Last month, he and about 100 urban protesters stormed Fannie Mae’s headquarters, demanding it stop foreclosures on subprime houses — the same homes his group pressured Fannie to fund.
As usual, the bullying tactics worked: Fannie Mae is now reviewing every foreclosure, while increasing the number of mortgages it restructures by lowering interest rates and extending loan terms to make payments more affordable. The government-backed firm guarantees some 30% of the nation’s outstanding mortgages.
Marks founded Boston-based NACA last decade to fulfill his warped sense of the American dream. He thinks owning a home is a right, not a goal. And he thinks every American should have a house — even those who can’t pay for one.
Marks, who proudly calls himself a bank terrorist, has extorted billions of dollars from Citigroup and other large banks to subsidize uncreditworthy borrowers in the inner city, where he accused the banks of “redlining.”
In 2004, for example, he threatened to blow up a merger deal between Bank of America and Fleet Bank by complaining to regulators that the banks weren’t making enough loans to minorities under the Community Reinvestment Act. The banks, in turn, paid him off with $6 billion in mortgage commitments.
The nonprofit NACA uses such ransom money to fund its own mortgages to high-risk borrowers without requiring down payments or good credit. Marks considers such underwriting requirements “patronizing and racist.”
He boasts that 99% of the mortgage applications taken through NACA are approved, giving new meaning to the term “easy lending.” Listen to NACA’s pitch:
“Come to NACA, and regardless of how bad your credit is, regardless of how little you have saved, we will work with you for as long as it takes, until you are prepared for a mortgage better than what the wealthiest, most connected borrowers get.”

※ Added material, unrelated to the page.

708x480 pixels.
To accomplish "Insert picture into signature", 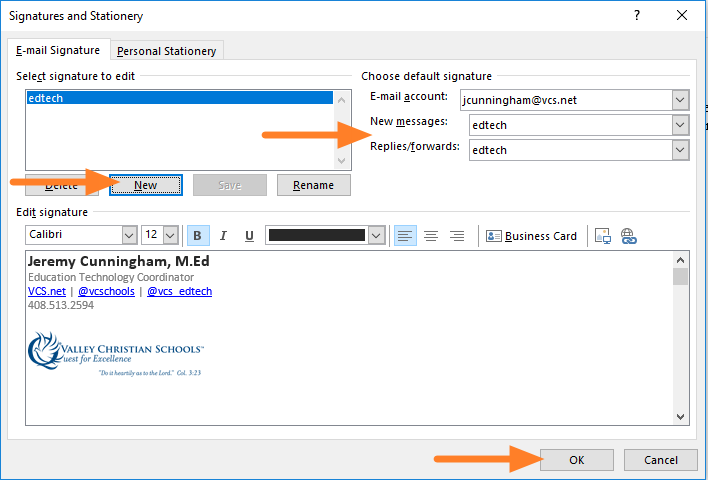I will pyautogui.click(x=602, y=236).
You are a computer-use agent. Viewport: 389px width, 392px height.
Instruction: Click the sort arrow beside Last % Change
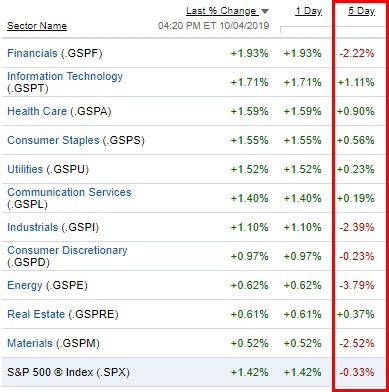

These are the standards NACA and ACORN and other bank terrorists foisted on the banking industry, using as their cudgel the Community Reinvestment Act, which mandates (under threat of severe penalty) that banks make inner-city loans to people who can’t afford them. Now these groups have the nerve to demonize the banks for the inevitable foreclosures.
How many of NACA’s borrowers default on NACA’s own loans? We don’t know. Marks won’t disclose his internal data.
But by the end of the last decade, 8% of the mortgages NACA had arranged through Fleet Bank were delinquent, compared with the national average of 1.9%
Congress’ banking committee chiefs, Sen. Chris Dodd and Rep. Barney Frank, are also demanding banks stop foreclosures. And guess who they’ve invited to testify about that? That’s right: Marks, who has proposed stopping all resets on subprime adjustable mortgages and allowing late payments for up to 90 days.
Marks insists that regulators “force” lenders to restructure their loans to prevent foreclosures from going forward.
“For noncooperative lenders,” he says, “the regulators can and must impose ‘cease and desist’ orders.”
For future underwriting practices, Marks urges lenders to adopt the NACA model.
“NACA has done lending the right way,” he says. “No down payment. No closing costs. No fees. No perfect credit. At a below-market fixed rate.”
And no repayment or profit. Call it Marksism.